The lyrics and the melody sound to me more like someone who is still wasting time and being monotonous, which woulx imply that the job-switch didn't actually help. I think we have an unreliable narrator who believes he has moved on but is still in denial. The time wasting is all in past tense, but he seems to re-itterate a lot and repeat words and phrases as if he is still waisting time. Moreover "job" implies something productive but we never hear any accomplishments or even goals of "climbing the walls." The way it is phrased it sounds just as monotonous as any of his other activities.
That's how I know he's still being useless; as for what that means, I think the narrator was initially indecisive but when he tried to make decisions was incapable of making good ones. He clears his room, but when he gets to the dump he ends up staying there, so why clear the room in the first place? He is supposed to turn at the wall, but when he gets tired of staring at it he does the first thing that comes to mind and just keeps going forward. He doesn't want to pace the floor, so he decides he's done with it completely instead of just walking somewhere useful. He's tired of going in circles so he walks a straight line into the middle of nowhere.
Open your eyes.
The Else is Linnell's vision for the band. This song is about Linnell being happy that he made the sounds that he's been wanting TMBG to make. You can obviously hear in the songs the heavier guitar riffs, none of the songs are under 2 minutes, they're all full length feature songs. This entire album is a dialogue between the two johns about the direction that TMBG is headed. Linnell wanted the album to sound like it did, Flansburgh was wary, thought the old sound and structure was good enough to stick with. 'Don't fix what ain't broken' is what he's trying to say.

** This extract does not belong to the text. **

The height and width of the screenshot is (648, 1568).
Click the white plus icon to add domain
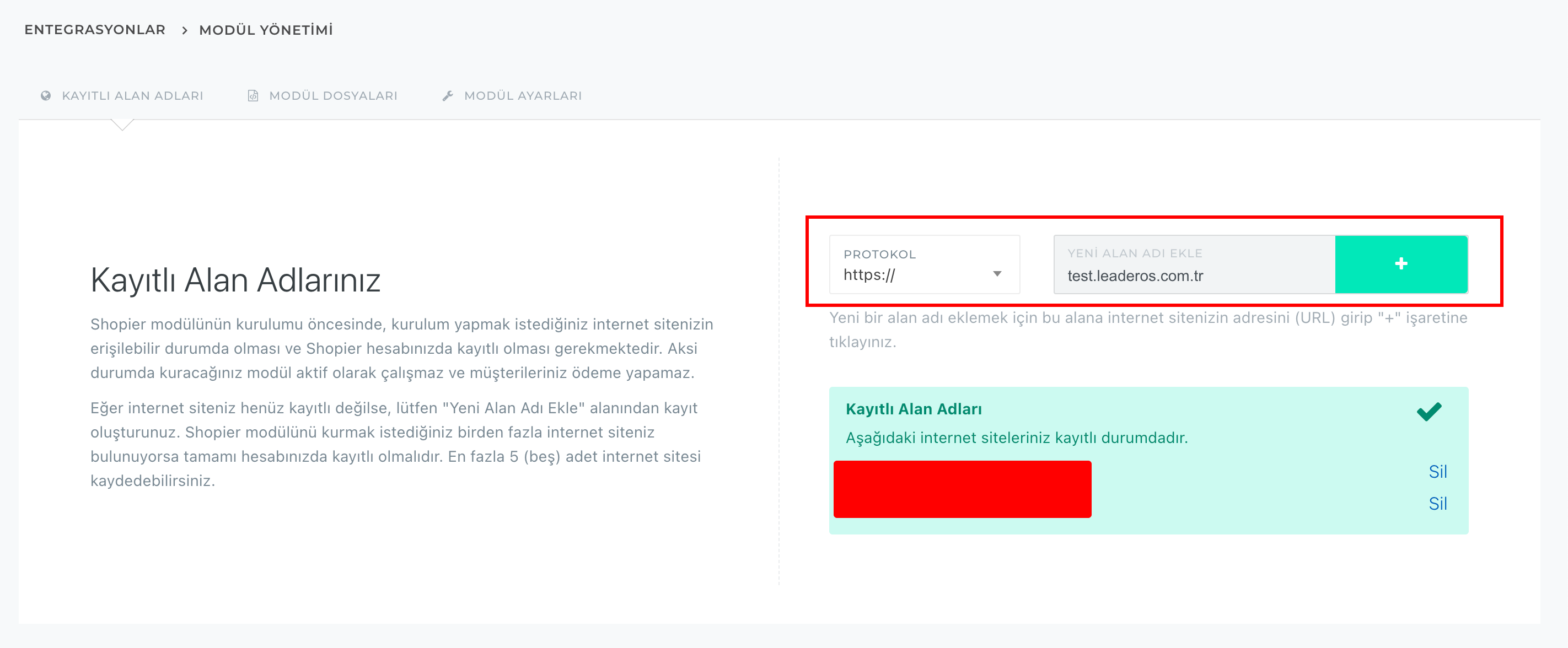pos(1400,263)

I think a lot of people are ignoring the actually meaning of "climbing the walls", which is to be extremely nervous or upset.
My guess would be, given the meaning of the phrase "climbing the walls", the song is about the protagonist's bout with stress until ultimately, he kills himself by jumping to his death ("I misunderstood, thought the wall was just good for staring blankly at." i.e., the height he jumps from becomes the proverbial "wall.")

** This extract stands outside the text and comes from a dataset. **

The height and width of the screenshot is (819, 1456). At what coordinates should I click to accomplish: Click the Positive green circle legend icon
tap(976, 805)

Self-employment as Self-actualization
A lot of people have pointed out the clear narrative about getting sick of a stressful, dead-end job (grinding my teeth, wasting my youth, pacing the floor) and quitting, only to be stuck at home and start climbing the walls (going crazy from boredom).
I think this is only half the story though, and that this song features the kind of deliberate double-meaning tmbg use a lot.
The song is about quitting a job you hate to chase your dreams. The cynical view of this is that most people aren't prepared or committed enough to make that work. The narrator is seen as either delusional about "climbing the walls" being an important new job, repeating his grievances about his old work to encourage himself - or perhaps he's just broken, resigned, and claiming he'd rather climb walls than work there.
But it is possible to succeed and create a career for yourself, to do something you love. In fact, this is what the Johns have done by making a career out of TMBG. So it would seem odd for this song to be so negative on the idea. To me, the song is describing the rat race, and it's easy for us to extend the metaphor from "pacing the floor" and "chasing my tail" to rats in a maze. Here, the rat who climbs the wall is one who escapes the maze, and leaves the cycle of thankless jobs behind to do something else with his life - he's "done with the floor". It's a cathartic song proclaiming victory over the doubts and pressures that held him back from that ambition.
That doesn't discount the other reading - I think from the grimly determined tone (akin to Til My Head Falls Off) this song acknowledges the risks and societal disapproval involved in trying to carve out your own path. But it's using that negativity to fuel a defiant, victorious stand against wasting your life.